Website Health March 4, 2026

Why Does Plain Language Matter on Nonprofit Websites?

Nonprofit organizations are often full of people with deep expertise in their fields. That expertise can work against you on your website. When staff write for grant reviewers, peer organizations, or each other, the language they use creates distance from the people the website actually needs to reach.

Plain language is not about simplifying your message. It's about communicating it clearly to people who don't already know your organization, your acronyms, or your framework. For nonprofits, those people are potential donors, first-time service seekers, community partners, and volunteers. They are the audience your website actually needs to serve.

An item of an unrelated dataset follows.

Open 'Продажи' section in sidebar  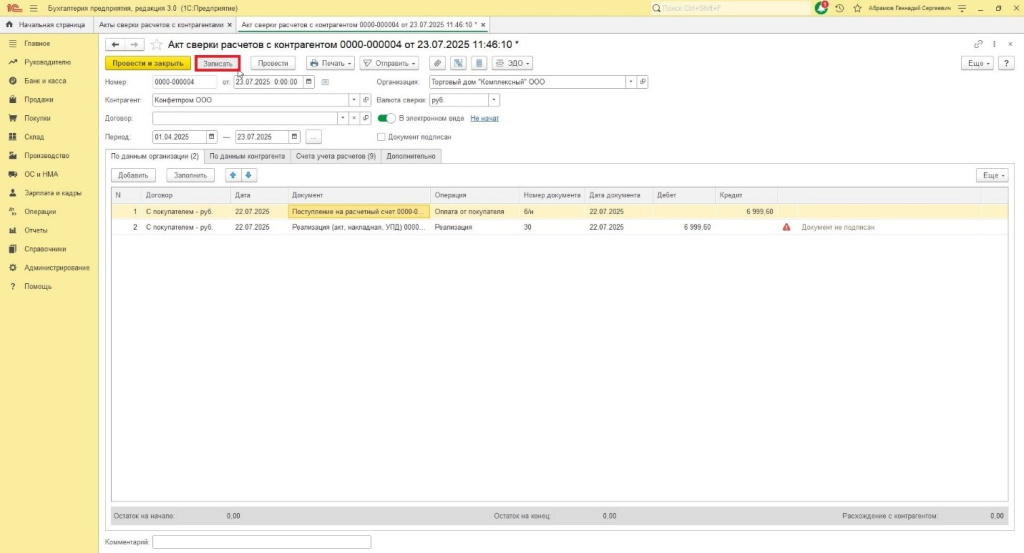pyautogui.click(x=38, y=100)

Your visitors are not insiders

The people who built your programs, wrote your grants, and designed your theory of change are not the people reading your website for the first time. First-time visitors arrive with no prior context. They don't know what your program names mean, why your fiscal year structure matters, or what "systems-level change" actually looks like in practice.

When your content uses insider language, those visitors have to work harder to understand you. Some of them will. Many won't bother, especially when there are competing organizations whose sites explain their work more clearly.

Jargon creates distance

Terms like "capacity building," "theory of change," "two-generation approach," and "collective impact" are widely understood inside the sector. Outside it, they're confusing or meaningless. The same is true for acronyms that feel so familiar internally that no one thinks to spell them out.

Distance is the opposite of what you want. You want visitors to feel like they understand your work and want to support it. Jargon creates a barrier before that connection can form.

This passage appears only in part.